Like ... "Lord You are good and Your mercy endureth forever"?
Yeah, we sing "endures" and no one misses the eth!!! In fact, "Your mercy endureth" could very well say "irrelevant" to many people in our culture today (which is ironic given the original intent of the declaration). If we want to declare God's place in the world today, it might be good to eliminate some of the King's English.
I have a great respect for the hymns of the church by the way.
But is this really so different from when the Bible was in Latin when no one spoke Latin? Let's keep the truth of God accessible.
In singing today's music I would prefer not to have the thees and thous and arts in the songs. Now we sing hymns sometimes mixed with our other songs and if they have the thees and thous in them then we sing them.
I would have to say that I agree as far as today's songs go that they use everyday language but as far as the old classic hymns of the earlier church, let them be sung as written - just my preference.
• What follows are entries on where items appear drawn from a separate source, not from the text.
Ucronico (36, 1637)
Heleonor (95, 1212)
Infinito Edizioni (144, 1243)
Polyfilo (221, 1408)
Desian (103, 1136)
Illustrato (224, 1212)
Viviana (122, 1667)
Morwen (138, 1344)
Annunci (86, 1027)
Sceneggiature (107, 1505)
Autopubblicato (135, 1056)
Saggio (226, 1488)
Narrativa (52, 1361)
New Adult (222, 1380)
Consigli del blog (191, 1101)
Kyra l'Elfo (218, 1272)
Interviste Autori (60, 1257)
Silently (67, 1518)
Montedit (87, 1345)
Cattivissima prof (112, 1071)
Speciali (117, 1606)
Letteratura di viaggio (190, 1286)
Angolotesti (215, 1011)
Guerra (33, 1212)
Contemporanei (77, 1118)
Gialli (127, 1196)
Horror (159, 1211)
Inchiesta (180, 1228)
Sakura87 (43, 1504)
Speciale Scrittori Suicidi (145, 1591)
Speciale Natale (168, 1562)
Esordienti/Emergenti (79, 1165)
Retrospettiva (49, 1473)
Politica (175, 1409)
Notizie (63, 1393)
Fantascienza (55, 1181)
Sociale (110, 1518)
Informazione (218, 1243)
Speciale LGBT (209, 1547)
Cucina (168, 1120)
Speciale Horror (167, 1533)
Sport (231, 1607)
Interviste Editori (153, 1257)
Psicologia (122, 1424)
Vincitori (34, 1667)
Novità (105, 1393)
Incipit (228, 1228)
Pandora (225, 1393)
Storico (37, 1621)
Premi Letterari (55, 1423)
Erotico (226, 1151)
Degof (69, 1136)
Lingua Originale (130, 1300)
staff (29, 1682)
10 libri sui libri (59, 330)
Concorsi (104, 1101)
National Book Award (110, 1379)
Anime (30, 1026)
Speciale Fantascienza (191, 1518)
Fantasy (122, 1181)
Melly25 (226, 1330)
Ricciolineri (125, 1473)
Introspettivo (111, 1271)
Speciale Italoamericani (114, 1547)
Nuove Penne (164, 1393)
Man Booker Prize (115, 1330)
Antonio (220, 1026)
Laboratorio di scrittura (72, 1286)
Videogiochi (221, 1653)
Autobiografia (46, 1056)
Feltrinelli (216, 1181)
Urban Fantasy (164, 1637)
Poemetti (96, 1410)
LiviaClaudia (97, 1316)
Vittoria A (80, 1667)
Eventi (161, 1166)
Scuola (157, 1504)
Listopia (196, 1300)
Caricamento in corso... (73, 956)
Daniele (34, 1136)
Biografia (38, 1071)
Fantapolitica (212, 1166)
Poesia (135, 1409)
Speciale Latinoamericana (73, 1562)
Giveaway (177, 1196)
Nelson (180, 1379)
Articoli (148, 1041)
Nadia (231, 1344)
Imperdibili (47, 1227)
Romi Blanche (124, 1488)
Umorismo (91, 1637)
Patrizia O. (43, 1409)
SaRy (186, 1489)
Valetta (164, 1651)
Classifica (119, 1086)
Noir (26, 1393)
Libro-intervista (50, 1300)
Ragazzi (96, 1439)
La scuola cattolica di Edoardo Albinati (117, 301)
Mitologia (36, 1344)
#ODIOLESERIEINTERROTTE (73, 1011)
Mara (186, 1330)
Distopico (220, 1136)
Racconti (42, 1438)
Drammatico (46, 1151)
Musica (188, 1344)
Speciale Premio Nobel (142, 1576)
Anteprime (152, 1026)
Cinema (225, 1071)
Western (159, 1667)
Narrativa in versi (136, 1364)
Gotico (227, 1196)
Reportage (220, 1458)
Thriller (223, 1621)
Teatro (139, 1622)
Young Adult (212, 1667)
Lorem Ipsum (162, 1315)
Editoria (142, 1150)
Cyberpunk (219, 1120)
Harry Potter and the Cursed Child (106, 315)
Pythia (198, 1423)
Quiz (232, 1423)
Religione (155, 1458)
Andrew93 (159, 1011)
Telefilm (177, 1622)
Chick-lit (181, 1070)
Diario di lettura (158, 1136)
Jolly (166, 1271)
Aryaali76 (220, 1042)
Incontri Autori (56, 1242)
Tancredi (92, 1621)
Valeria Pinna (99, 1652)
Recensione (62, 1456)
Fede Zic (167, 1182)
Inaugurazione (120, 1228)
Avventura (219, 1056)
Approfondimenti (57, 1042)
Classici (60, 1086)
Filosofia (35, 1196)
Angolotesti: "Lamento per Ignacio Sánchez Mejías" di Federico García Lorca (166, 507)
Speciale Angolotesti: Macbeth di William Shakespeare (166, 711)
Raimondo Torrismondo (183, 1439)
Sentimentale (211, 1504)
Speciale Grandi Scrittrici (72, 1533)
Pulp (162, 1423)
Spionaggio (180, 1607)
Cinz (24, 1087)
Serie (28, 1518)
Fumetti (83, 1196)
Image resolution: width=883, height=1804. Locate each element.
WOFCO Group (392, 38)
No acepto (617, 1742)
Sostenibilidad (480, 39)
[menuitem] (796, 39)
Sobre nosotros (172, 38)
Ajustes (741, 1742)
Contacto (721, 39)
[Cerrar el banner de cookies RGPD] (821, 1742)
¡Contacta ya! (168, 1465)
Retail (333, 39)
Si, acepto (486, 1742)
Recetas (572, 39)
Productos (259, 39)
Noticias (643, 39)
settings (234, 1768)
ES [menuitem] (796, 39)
This is a very good discussion and we should not deal too lightly with it. Although we as Christians might have a preference we also need to consider what effect such archaic language has on non-Christians. Over the last century or two our language has changed considerably and we no longer speak or write as the writers of these hymns spoke or wrote; and if I felt that singing such words could put any sort of 'stumbling block' in the way of non-Christians, then I would have no hesitation in changing the pronouns and suffixes. Likewise, I never, ever quote the KJV version to anyone, not even to Christians. Why would I want to sing or speak to people about the most important news in the history of mankind, in a style of language that they themselves don't speak or write? The answer is, I wouldn't! I would want to witness to my faith in words that are easy, clear and colloquial for my listeners to follow. Our Message is far too important to let anything stand in the way of communicating it clearly and simply to others, whether this be through song or the spoken word.